Le logo de l'application Grindr affiché sur l'écran d'un téléphone intelligent.

L'application Grindr est de nouveau montrée du doigt en raison d'une faille de sécurité.

Photo : AFP/Getty Images / Martin Bureau

Radio-Canada

Une adresse courriel, c’est la seule information dont vous deviez disposer pour prendre le contrôle d’un profil sur l’application de rencontre Grindr jusqu’à la semaine dernière.

Entrer l’adresse courriel d’un compte Grindr actif, réinitialiser le mot de passe et se rendre sur le code source du site web pour obtenir l’URL permettant de changer sa clé. Voici les trois étapes que devait réaliser un ou une internaute pour usurper un profil sur l'application de rencontre destinée aux communautés LGBTQ.

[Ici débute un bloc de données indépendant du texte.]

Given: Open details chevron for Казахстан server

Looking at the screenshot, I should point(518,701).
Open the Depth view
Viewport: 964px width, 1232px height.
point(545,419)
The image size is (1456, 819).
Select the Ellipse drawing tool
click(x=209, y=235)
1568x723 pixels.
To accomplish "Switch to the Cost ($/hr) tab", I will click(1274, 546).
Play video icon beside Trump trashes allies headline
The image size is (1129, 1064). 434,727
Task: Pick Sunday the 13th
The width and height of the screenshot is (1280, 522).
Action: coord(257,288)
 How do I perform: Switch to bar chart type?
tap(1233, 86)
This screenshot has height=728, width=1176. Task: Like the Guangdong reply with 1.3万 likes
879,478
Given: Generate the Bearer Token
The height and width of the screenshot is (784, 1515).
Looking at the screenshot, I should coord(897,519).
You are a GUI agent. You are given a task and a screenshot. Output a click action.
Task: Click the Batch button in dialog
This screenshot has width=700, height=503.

Un code source d'un site web.

Le lien envoyé par courriel pour réinitialiser le mot de passe du compte Grindr se trouvait aussi dans le code source du site web.

Photo : Troy Hunt

Un pirate qui s’affairait à une telle démarche pouvait accéder à une foule d’informations délicates, dont les messages privés et le statut VIH de la personne.

La brèche de sécurité a d’abord été signalée par un chercheur en cybersécurité français, Wassime Bouimadaghene.

Précision

Dans une version antérieure de cet article, nous avions identifié Wassime Bouimadaghene comme étant un utilisateur de l'application; il est plutôt chercheur en cybersécurité.

Mais devant le silence de l'entreprise, il s’est tourné vers Troy Hunter et Scott Helme, des experts en sécurité informatique, pour documenter la faille.

Selon Rick Marini, le directeur des opérations de l’application, la brèche a été corrigée avant que des personnes mal intentionnées ne s’en emparent.

Pas une première

Ce n’est pas la première fois que l’application de rencontre est dans l'embarras pour des raisons de sécurité. Grindr avait été montrée du doigt en 2018 pour avoir laissé deux entreprises tierces accéder aux données privées de ses internautes, dont leur statut VIH.

Rick Marini s’est toutefois voulu rassurant à l’égard des personnes utilisant le réseau de rencontre LGBTQ, précisant dans un communiqué envoyé à TechCrunch qu’il s’engageait à améliorer la sécurité du service. Il a également mentionné s’associer avec une firme de sécurité pour améliorer le système de signalement de ce type de problème par les internautes.

Il a profité de la tribune pour annoncer que l'entreprise travaillait sur un nouveau programme offrant des primes aux personnes qui décèleraient des failles dans son système.

Il ne reste qu’à voir si ces initiatives suffiront pour redonner un sentiment de sécurité aux quelque 27 millions de personnes inscrites sur l’application.